To effectively use recursive algorithms:

• Ensure you have a clear base case to stop further recursion.
• Aim to break the problem into simpler sub-problems solvable through recursion.

In a practical sense, recursion is elegant and often easier to implement, but watch out for depth limitations which could lead to performance issues in computationally extensive scenarios.

Iterative Algorithms

Unlike recursion, iterative algorithms rely on repetitive structures, such as loops, to solve a problem. The example iterative process in the solution uses a loop-like mechanism that accumulates results instead of making additional function calls.
This approach stores results as it proceeds through iterations, which is more memory-efficient versus recursive stacking.

• Start with an initial result, often zero.
• In each iteration, update the result by computing the fraction component and adjusting the index.
• The process stops once the designated number of terms, `k`, have been calculated.

Iterative algorithms are more straightforward when aiming for efficiency.

• They handle larger and/or infinitely expansive tasks well due to their controlled memory use, maintaining simplicity in resource consumption.
• Ensure control structures like loops have a clear exit condition to avoid infinite cycles.
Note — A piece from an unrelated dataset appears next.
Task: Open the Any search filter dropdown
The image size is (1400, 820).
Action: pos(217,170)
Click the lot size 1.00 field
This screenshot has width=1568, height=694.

Often, iterative solutions closely resemble the controlled, step-by-step ways one might manually calculate or verify an arithmetic problem. Notably, they are a great option when you want manageable, predictable performance.

Mathematical Approximations

Mathematical approximations involve finding a value that is close to a desired exact figure but simpler to calculate.
In continued fractions, direct calculation of an infinite form is impractical. Instead, truncating the fraction to a finite number of terms makes computation feasible.

• Choose a practical level of truncation that provides the required precision without excessive computation.
• The approximation improves as the number of terms `k` increases, better mimicking the behavior of infinite series.

In the case of calculating an approximation of the golden ratio's reciprocal, using a test that checks progress towards a correct value confirms the adequacy of the chosen depth `k`. Therefore, you:

• Begin with smaller values of `k`, progressively increasing until the result meets a specific precision, such as four decimal places.
• Consider external checks or known values (like the golden ratio's reciprocal) as benchmarks to decide how precise your calculation needs to be.

Approximations balance precision with practicality, allowing complex expressions to be workable and useful in real-world computations. This balance is crucial in fields like engineering, physics, and computer science.